## Supplied data
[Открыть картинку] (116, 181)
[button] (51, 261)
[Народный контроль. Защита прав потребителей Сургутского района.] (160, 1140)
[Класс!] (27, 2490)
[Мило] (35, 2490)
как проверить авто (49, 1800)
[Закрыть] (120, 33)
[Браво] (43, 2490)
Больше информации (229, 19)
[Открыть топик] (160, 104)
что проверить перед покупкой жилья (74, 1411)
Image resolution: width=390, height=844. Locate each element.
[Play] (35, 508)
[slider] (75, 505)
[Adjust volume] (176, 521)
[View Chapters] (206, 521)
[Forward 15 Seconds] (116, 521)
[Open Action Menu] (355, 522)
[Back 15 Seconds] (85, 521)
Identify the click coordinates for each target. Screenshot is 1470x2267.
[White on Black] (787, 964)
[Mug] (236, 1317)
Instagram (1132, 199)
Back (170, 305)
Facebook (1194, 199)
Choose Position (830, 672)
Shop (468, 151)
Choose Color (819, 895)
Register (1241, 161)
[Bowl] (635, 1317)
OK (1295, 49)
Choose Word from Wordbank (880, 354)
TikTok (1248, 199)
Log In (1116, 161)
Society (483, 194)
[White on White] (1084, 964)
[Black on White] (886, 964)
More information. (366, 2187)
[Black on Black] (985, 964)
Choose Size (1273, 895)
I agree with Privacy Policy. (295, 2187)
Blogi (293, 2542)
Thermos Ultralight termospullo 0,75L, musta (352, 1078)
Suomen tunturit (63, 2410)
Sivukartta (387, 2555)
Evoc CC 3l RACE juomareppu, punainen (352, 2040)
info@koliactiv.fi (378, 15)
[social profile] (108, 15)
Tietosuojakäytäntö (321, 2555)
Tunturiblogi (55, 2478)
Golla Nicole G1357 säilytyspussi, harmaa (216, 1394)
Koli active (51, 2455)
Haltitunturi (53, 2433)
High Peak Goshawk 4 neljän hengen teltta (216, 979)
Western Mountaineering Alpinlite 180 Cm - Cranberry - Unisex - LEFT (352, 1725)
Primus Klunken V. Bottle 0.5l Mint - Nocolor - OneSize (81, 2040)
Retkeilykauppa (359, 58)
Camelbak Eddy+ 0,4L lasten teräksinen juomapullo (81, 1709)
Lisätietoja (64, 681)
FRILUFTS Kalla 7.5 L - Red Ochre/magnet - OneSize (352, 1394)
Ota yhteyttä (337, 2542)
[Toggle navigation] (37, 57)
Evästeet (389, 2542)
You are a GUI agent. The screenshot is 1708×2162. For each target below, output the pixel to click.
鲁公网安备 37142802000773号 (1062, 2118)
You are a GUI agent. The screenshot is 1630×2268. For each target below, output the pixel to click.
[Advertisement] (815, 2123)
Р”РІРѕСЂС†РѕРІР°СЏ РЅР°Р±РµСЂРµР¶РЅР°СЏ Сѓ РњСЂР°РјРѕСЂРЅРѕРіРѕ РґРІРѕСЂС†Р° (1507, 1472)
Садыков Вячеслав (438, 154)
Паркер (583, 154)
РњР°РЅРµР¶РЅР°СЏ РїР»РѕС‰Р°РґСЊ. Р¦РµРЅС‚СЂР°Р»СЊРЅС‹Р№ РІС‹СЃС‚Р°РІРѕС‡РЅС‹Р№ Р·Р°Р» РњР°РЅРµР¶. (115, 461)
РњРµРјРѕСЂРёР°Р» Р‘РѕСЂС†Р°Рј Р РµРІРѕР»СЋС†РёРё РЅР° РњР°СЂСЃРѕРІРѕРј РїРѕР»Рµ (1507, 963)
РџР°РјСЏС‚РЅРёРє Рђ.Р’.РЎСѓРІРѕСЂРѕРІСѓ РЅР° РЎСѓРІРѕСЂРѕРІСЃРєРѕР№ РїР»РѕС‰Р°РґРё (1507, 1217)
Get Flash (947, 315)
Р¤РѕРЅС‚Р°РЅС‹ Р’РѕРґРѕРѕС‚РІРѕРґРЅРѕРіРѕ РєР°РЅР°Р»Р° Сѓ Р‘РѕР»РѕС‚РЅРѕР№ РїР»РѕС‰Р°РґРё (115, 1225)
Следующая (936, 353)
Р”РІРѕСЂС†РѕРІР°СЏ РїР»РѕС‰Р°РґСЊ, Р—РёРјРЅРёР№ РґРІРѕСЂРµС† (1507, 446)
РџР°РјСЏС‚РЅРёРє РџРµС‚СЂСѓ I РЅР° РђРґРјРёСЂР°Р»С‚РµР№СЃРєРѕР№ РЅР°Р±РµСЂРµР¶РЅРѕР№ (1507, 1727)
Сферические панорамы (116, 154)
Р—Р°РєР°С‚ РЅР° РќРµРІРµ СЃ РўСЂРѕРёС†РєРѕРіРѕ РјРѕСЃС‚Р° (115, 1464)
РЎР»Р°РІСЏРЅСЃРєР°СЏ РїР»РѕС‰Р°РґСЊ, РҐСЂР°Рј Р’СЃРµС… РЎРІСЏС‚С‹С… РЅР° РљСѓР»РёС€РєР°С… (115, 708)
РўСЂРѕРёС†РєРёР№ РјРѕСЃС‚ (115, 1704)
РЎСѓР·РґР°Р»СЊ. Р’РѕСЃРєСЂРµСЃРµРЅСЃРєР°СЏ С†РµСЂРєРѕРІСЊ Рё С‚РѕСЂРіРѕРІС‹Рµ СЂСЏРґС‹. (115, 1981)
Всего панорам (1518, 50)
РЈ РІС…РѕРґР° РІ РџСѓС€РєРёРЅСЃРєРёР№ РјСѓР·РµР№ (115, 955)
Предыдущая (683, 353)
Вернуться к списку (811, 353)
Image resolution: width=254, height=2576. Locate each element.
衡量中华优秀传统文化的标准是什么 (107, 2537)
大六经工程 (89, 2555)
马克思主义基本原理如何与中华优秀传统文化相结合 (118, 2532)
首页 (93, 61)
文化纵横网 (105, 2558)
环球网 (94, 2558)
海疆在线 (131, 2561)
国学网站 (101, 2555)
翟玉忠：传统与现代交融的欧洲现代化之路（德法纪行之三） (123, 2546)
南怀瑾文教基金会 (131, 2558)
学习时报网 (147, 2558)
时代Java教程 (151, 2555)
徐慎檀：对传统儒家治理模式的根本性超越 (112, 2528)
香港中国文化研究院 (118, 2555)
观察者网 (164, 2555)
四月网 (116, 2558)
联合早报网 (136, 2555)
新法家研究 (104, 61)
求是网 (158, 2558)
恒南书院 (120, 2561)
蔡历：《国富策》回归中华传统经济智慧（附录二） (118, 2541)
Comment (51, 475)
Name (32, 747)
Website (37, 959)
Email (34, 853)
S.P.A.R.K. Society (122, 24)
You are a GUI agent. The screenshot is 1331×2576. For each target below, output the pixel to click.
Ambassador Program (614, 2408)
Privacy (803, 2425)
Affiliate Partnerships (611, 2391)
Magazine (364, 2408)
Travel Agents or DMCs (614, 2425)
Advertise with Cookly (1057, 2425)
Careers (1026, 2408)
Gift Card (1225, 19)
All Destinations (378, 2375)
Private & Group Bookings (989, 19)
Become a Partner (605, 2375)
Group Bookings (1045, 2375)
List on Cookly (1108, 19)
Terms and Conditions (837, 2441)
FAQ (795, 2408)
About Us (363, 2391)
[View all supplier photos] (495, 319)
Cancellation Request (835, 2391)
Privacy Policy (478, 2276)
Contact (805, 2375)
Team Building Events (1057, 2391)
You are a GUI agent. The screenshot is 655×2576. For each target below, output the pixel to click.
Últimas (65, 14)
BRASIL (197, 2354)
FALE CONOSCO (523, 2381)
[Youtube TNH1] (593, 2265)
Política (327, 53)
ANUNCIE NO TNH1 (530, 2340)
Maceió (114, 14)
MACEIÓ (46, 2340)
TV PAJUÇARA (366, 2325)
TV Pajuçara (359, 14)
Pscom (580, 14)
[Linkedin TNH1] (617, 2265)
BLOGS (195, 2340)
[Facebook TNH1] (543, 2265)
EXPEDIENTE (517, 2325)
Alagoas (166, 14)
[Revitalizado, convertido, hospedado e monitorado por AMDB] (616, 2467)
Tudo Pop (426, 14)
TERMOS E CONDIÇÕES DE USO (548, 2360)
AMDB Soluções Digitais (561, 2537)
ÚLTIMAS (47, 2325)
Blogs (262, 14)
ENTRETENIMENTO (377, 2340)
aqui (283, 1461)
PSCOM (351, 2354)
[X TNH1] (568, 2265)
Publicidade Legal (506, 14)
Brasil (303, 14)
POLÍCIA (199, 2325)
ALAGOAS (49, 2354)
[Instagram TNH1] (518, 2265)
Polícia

## Assigned task
Look through the material above for the word "Locate" and copy every line that has it.

## Result
Image resolution: width=390, height=844. Locate each element.
Image resolution: width=254, height=2576. Locate each element.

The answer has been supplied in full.